Radiation sickness sets in after exposure to 1,000 milliseiverts (mSv) of radiation at once.
It's not clear what doses of radiation these men are absorbing, but American and Japanese regulations on radiation exposure are similar: both countries have a total dose of 50 mSv that workers are allowed to be exposed to in one year. But in an emergency situation, workers are allowed to exceed that value. According to the NHK, the Japanese raised the maximum dose allowed to 100 mSv for the Fukushima 50, and on Tuesday raised the number to 500 mSv -- the international value for the maximum allowed dose in a state of emergency.
"That is amazing, but I guess they have a major problem on their hands," said Dr. Eric Hall, a nuclear researcher at Columbia University in New York City.
Despite the massive amounts of radiation they are facing, not all experts believe the radiation levels in the Fukushima Daiichi complex will be fatal.
"These guys are not necessarily laying down their lives for their country and friends. We have a good understanding of what we can actually expose ourselves to. NHK said this morning that the workers are allowed to go in for a very short period of time, make an adjustment on a fuel generator or a pump or a valve, maybe take some data from a gage, and then they go back out," said Jere Jenkins, the director of Radiation Laboratories at Purdue University in West Lafayette, Ind.
Lethal Risks for Fukushima 50
"You've got a limited amount of expertise on those units. If your workforce is 1,000 people, you don't want to start wiping out those people because you're going to lose your experts.

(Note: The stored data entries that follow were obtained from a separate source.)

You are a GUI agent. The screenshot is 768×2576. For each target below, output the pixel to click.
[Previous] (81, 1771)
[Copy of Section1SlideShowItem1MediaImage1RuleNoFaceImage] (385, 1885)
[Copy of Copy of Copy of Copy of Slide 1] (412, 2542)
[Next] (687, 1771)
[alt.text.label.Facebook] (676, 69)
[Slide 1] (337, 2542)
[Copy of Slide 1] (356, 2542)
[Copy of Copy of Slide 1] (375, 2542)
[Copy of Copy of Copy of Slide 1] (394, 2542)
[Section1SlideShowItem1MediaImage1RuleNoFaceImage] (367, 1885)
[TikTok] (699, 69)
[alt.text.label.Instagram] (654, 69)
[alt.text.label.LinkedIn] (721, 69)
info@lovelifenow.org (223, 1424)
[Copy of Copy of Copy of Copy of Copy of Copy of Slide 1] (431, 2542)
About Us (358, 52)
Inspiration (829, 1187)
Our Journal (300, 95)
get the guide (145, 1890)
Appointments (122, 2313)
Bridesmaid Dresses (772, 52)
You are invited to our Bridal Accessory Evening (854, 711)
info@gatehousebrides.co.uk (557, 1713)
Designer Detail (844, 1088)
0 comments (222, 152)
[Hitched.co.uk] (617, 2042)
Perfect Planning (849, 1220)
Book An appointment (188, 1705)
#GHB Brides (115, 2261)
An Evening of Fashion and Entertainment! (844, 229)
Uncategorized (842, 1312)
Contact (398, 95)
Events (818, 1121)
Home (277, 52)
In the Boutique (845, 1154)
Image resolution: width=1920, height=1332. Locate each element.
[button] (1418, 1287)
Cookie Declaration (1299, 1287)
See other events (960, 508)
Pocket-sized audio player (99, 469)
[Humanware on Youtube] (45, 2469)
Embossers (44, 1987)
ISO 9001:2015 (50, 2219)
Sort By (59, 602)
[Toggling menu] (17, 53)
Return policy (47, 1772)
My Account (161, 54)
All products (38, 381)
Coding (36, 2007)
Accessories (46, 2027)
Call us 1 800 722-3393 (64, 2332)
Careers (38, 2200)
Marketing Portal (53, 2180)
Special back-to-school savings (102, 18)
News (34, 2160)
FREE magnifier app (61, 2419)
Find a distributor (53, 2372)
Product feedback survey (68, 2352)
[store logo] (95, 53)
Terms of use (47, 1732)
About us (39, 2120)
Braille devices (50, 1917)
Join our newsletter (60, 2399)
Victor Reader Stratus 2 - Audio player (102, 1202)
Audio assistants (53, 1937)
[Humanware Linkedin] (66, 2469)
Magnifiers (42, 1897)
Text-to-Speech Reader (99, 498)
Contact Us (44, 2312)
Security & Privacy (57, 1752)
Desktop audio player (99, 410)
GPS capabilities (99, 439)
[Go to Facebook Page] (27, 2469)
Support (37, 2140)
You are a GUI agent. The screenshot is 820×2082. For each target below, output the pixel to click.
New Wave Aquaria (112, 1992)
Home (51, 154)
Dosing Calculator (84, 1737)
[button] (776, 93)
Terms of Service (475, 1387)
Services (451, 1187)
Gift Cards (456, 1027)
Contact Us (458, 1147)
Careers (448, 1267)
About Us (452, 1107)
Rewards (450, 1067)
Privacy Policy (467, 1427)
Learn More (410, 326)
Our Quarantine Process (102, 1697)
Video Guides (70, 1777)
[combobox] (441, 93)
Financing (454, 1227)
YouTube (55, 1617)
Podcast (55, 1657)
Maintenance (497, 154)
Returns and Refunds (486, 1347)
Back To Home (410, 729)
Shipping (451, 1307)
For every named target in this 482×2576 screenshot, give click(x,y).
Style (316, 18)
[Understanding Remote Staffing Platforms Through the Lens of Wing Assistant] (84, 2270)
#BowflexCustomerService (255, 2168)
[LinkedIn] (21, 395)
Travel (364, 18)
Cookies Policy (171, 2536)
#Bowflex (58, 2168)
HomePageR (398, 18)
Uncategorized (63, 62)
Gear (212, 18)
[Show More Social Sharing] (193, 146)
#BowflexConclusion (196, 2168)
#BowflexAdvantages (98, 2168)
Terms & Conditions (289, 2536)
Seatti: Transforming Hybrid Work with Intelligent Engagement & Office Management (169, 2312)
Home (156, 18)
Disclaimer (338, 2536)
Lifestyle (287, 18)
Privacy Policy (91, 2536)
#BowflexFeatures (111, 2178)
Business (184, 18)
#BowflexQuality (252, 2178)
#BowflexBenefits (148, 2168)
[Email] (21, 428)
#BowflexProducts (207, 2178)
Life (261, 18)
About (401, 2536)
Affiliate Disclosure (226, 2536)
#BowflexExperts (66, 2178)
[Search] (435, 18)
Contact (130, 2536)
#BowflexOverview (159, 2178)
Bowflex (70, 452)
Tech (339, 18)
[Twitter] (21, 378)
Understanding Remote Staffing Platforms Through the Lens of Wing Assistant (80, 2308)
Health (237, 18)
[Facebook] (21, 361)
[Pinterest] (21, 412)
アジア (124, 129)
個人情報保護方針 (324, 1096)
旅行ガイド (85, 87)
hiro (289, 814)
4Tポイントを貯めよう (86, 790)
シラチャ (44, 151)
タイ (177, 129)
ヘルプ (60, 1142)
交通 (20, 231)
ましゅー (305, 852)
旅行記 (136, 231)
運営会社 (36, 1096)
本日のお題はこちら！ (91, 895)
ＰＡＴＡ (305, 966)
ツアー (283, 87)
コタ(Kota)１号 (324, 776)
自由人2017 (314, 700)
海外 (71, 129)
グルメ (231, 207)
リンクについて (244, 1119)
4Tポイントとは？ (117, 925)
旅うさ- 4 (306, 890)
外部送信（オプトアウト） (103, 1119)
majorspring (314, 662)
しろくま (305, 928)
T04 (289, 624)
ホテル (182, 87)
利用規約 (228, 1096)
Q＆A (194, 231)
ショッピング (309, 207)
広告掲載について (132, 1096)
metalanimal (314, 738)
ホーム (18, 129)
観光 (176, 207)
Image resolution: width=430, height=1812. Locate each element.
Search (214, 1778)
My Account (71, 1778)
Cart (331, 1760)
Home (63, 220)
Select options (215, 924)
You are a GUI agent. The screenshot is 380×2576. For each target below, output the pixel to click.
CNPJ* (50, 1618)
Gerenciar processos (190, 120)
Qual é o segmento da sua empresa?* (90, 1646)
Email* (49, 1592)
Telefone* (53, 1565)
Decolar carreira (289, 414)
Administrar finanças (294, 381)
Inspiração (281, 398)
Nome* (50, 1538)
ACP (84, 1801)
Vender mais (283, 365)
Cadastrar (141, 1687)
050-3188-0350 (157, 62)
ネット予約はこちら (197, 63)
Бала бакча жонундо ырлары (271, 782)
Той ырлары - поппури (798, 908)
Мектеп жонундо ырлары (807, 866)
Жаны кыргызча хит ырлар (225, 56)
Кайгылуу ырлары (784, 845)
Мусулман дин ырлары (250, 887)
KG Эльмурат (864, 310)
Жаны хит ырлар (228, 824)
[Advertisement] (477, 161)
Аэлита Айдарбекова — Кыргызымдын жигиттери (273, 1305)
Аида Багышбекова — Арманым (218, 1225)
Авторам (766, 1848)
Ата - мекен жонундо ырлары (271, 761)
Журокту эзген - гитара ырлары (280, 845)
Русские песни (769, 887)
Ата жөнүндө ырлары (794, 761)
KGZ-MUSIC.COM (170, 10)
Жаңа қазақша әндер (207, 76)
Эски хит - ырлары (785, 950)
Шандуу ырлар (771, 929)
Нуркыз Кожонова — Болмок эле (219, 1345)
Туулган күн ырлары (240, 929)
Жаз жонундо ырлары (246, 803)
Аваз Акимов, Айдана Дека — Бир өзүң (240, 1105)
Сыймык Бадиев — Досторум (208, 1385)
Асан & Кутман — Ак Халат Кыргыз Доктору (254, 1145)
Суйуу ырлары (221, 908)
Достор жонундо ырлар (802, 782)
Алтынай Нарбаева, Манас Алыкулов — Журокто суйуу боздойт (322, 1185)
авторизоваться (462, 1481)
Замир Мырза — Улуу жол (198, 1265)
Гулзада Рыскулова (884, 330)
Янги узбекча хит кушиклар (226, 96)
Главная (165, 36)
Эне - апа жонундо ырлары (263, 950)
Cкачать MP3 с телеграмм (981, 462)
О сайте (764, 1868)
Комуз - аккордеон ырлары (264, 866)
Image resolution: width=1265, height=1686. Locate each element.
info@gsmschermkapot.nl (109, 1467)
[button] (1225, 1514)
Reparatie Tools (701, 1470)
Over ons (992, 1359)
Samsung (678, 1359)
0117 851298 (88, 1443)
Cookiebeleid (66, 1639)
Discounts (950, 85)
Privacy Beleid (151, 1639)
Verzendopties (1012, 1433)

I know 'experts' are saying these people are charging into their death, but that's not right," added Jenkins.
While radiation-induced cancers are a serious worry for those exposed to high doses of radiation, they usually take at least a few years to set in.
"You may see an incidence of cancer 30 years down the road. Cataracts can set in in 30 to 40 years," said Jenkins.
"Leukemia showed up within a few years in the atomic bomb survivors, but solid cancers did not appear until 10 years and continue [to show up] to this day," said Hall.
The crews are not necessarily made up of strong young men. Emergency nuclear scenarios suggest asking older retirees to volunteer, not because they're more expendable, or even because they're more skilled, but because even if they're exposed to massive amounts of radiation, history has shown they would die of old age before they die of radiation induced cancers, which can take decades to develop.
"No one is sacrificing themselves. Encouraging older workers is based on the idea that they are past their reproductive life, not on the basis of cancer risk," said Hall. "It was common practice years ago when radium was used in hospitals to have 'older' workers as radium custodians... [because they are] past their reproductive years."